Este contato com objetos de diferentes formas, tamanhos, consistência,
peso, textura, temperatura, devem incluir o desenho e as representações em
relevo, como figuras, tabelas, gráficos, mapas e diagramas. A criança precisará
de grande refinamento tátil para reconhecer, discriminar e ler os caracteres
que formarão as letras, por isso não basta oferecer somente objetos do
cotidiano.
A exposição aos estímulos táteis é cansativa para a criança, uma vez que
utiliza outro canal sensorial, as mãos. Estudos tem apontado que a leitura
tátil é três vezes mais fatigante do que a visual, por ser mais vagarosa,
exigir adequado posicionamento dos braços e mãos, sendo necessária força e
destreza manual para deslizar levemente os dedos sobre o texto. As variações de
temperatura, podem provocar a diminuição da sensibilidade tátil.
Ao nos depararmos com um texto, leremos o título de relance, mas a pessoa
com cegueira o fará de modo muito diferente. Em contato com o mesmo texto
escrito em Braille, precisará apoiar as mãos e dedos sobre ele e reconhecerá
com a polpa do dedo indicador, apenas uma letra, isto é, um conjunto de
caracteres em relevo que formam a primeira letra do título.

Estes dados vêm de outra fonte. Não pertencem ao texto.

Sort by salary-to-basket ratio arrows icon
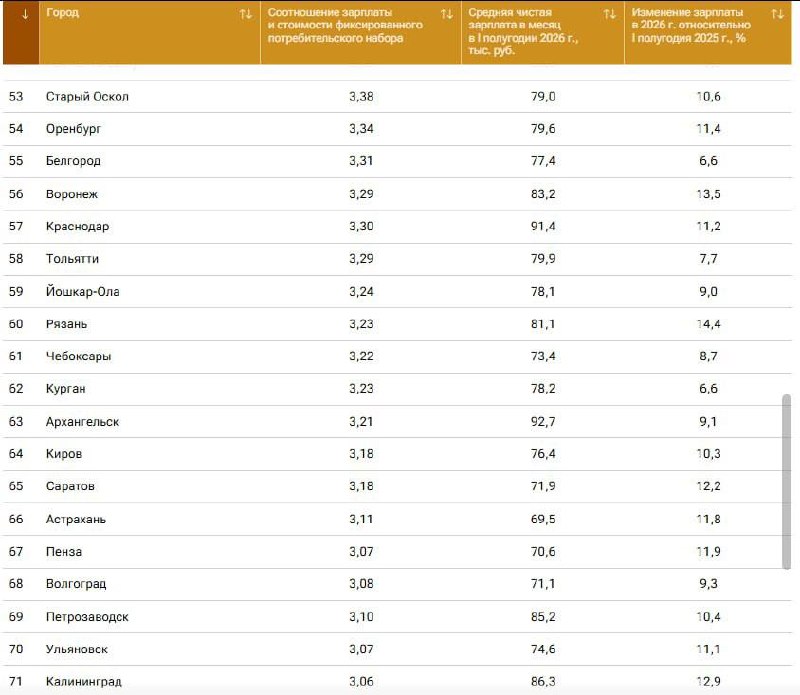Viewport: 800px width, 695px height. click(x=446, y=14)
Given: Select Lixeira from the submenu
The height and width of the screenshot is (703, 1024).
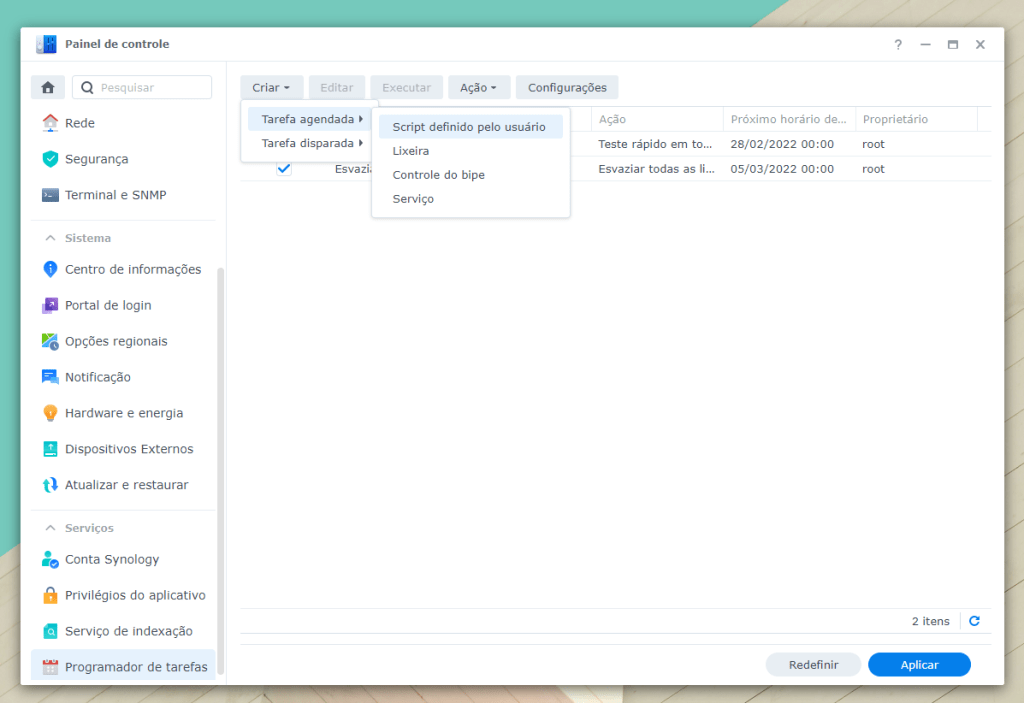Looking at the screenshot, I should point(411,151).
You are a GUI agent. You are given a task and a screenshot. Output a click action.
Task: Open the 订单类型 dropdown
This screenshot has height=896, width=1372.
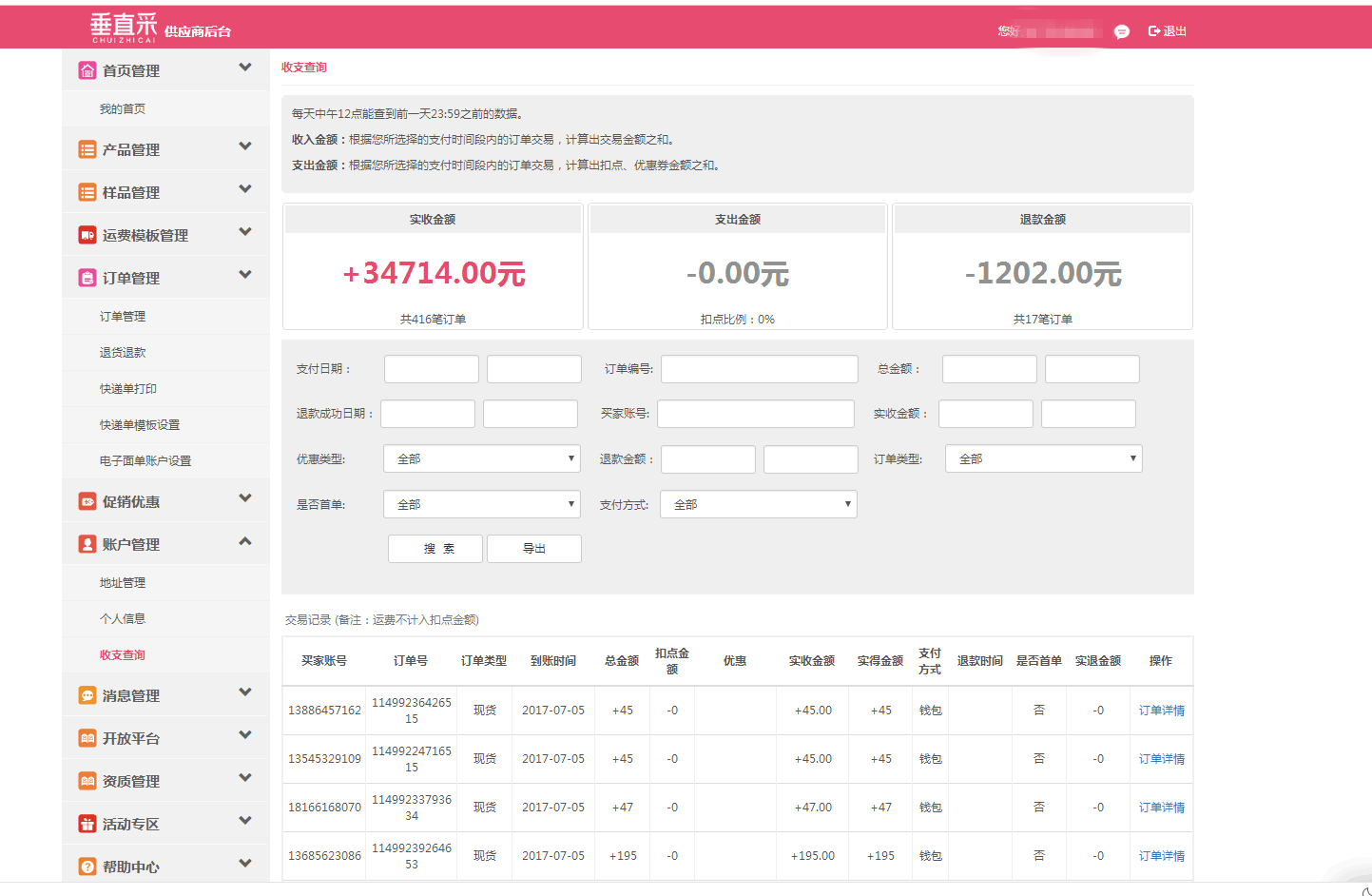point(1043,458)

Sendo necessário deslizar
os dedos para que a leitura da palavra seja concluída ponto a ponto.
O posicionamento adequado das mãos sobre o texto também é relevante para
que a criança seja um bom leitor no futuro.
A escrita e a leitura devem ser igualmente valorizadas, por meio de
atividades interessantes para evitar exercícios repetitivos e sem significado.
Devemos possibilitar o contato com as palavras, frases, textos e livros de
história infantil, substituindo a representação em tinta pelo desenho em relevo
e objetos concretos, permitindo a interação com os personagens.
Outro aspecto importante a ser definido, diz respeito ao material
utilizado para escrever. Atualmente, muitas crianças possuem a máquina de
datilografia Braille e devem fazer uso dela diariamente, em casa e na escola.
Outras crianças, pela dificuldade de acesso, utilizam a reglete e punção, que
exige maior esforço. É importante que a criança aprenda a manejar adequadamente
seu material e desenvolver habilidade suficiente para evitar o desperdício de
tempo durante a execução da atividade.
A leitura constitui o veículo de cultura que a pessoa com cegueira não
pode prescindir e, por isso, deve estar acessível a todas as crianças,
possibilitando sua autonomia e independência na expressão de seus sentimentos,
desejos e na comunicação.
*Maria da Graça Corsi é pedagoga
especializada em deficiência visual, da Laramara – Associação Brasileira
de Assistência à Pessoa com Deficiência Visual.